The Central Limit Theorem (CLT) is often referred to as the ‘great equalizer’ in the realm of statistics due to its powerful implications. It is a cornerstone concept that supports the practice of using sample means to estimate the means of entire populations. The theorem’s key assertion is that the distribution of sample means will approximate a normal distribution, commonly known as a bell curve, as the size of the sample grows larger. This holds true regardless of the shape of the population’s distribution.

In mathematical terms, if we consider a random variable \(X\), which has a mean of \(\mu_X\) and a standard deviation of \(\sigma_X\), the theorem states that the distribution of the sample means \(\bar{X}\) will approach a normal distribution with the same mean \(\mu_X\) and a standard deviation of \(\frac{\sigma_X}{\sqrt{n}}\), where \(n\) is the sample size. This is expressed by the formula:

(5.23)#\[\begin{equation} \bar{X} \sim N\left(\mu_X,\frac{\sigma_X}{\sqrt{n}}\right) \end{equation}\]

The practical implication of the CLT is significant: it enables us to use the normal distribution model to draw conclusions about the population mean, even when the population itself does not follow a normal distribution. This is particularly useful because the normal distribution has well-known properties that allow for easier calculation of probabilities and confidence intervals.

Example 5.33

Imagine we’re interested in the average height of adult males in a city. The population distribution of heights may not be normal; it could be skewed or have multiple peaks. However, if we take multiple random samples of, say, 30 men each and calculate the average height for each sample, the distribution of these sample averages will tend to look more like a normal distribution. As the sample size increases, this approximation improves. If the true average height is 175 cm with a standard deviation of 10 cm, the distribution of the sample means for samples of size 30 will be approximately normal with a mean of 175 cm and a standard deviation of \(\frac{10}{\sqrt{30}}\) cm. This allows us to make predictions about the average height of all adult males in the city based on our sample data.

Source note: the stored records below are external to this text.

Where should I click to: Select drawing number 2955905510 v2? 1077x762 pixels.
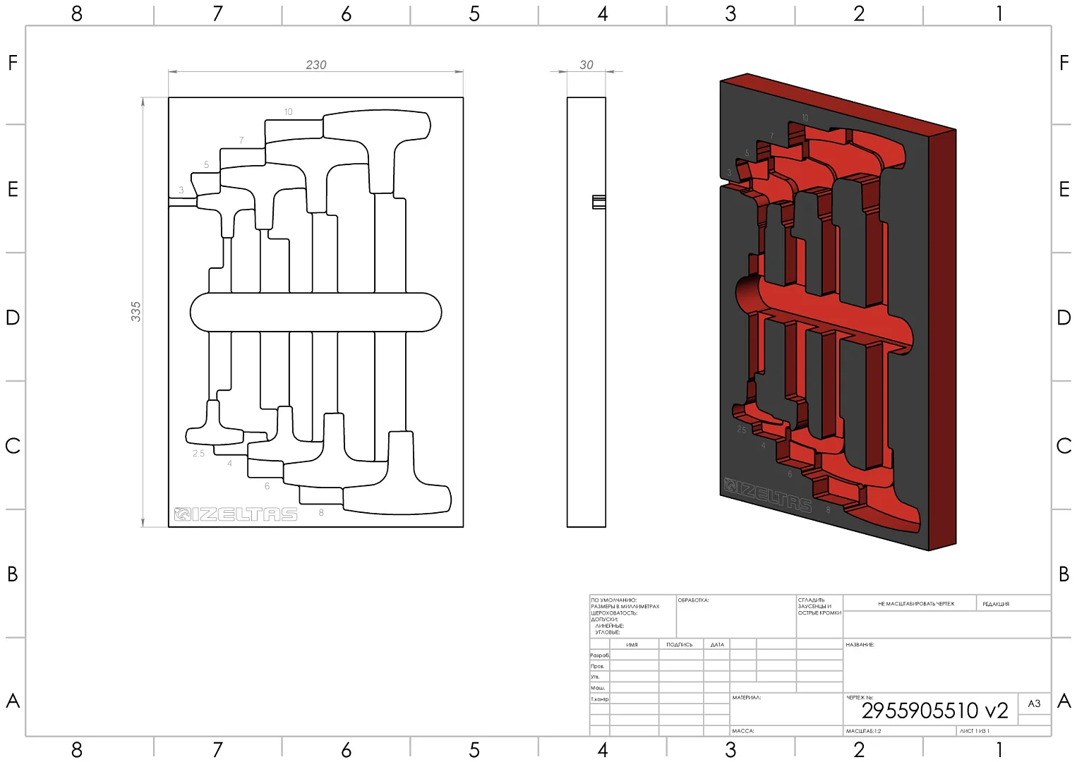(x=934, y=710)
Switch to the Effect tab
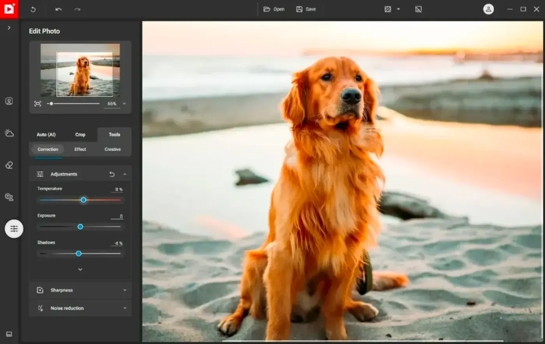The height and width of the screenshot is (344, 545). pyautogui.click(x=80, y=149)
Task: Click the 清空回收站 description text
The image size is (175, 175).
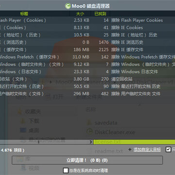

The Central Limit Theorem (CLT) serves as a foundational principle in statistics, enabling us to make inferences about population parameters using sample statistics. It assures us that for a sufficiently large sample size, the distribution of the sample mean \(\overline{x}\) will approximate a normal distribution, irrespective of the original distribution of the variable. This approximation improves as the sample size increases.

Key Points:

  • If the original variable follows a normal distribution, the sample means will also be normally distributed, and this is true for any sample size \(n\).

  • For non-normally distributed variables, a sample size of 30 or more is generally considered sufficient for the sample means to approximate a normal distribution. The larger the sample size, the closer the approximation to a normal distribution.

Standardization Formula: When standardizing the sample mean to compare it to a normal distribution, we use the following formula:

(5.24)#\[\begin{equation} Z = \frac{(\overline{x} - \mu)}{\sigma/\sqrt{n}} \end{equation}\]

Where \(Z\) is the standard normal variable, \(\overline{x}\) is the sample mean, \(\mu\) is the population mean, \(\sigma\) is the population standard deviation, and \(n\) is the sample size.

Table 5.4 summarizes the conditions under which the CLT applies and the corresponding standardization formula:

Table 5.4 Conditions for the Central Limit Theorem (CLT) and Standardization Formula#

Distribution of the Parent Population

Sample Size

Sampling Distribution of the Sample Mean

Shape of the Sampling Distribution

Standardization Formula

Normal or Approximately Normal

Any \(n\)

\(\overline{x} \sim N(\mu, \sigma/\sqrt{n})\)

Normal

\(Z = \frac{(\overline{x} - \mu)}{\sigma/\sqrt{n}}\)

Unknown / Non-normal

\(n \geq 30\)

Approximates Normal

Approximates Normal

\(Z = \frac{(\overline{x} - \mu)}{\sigma/\sqrt{n}}\)

Example 5.34

Let’s consider an example where we’re studying the average weight of pumpkins in a large farm. The distribution of weights is unknown and potentially non-normal. By taking a sample of 50 pumpkins and calculating the average weight, we can apply the CLT to conclude that this sample mean will approximate a normal distribution. If the average weight of the sample is 10 kg with a standard deviation of 2 kg, we can standardize this sample mean to compare it to a normal distribution using the formula above.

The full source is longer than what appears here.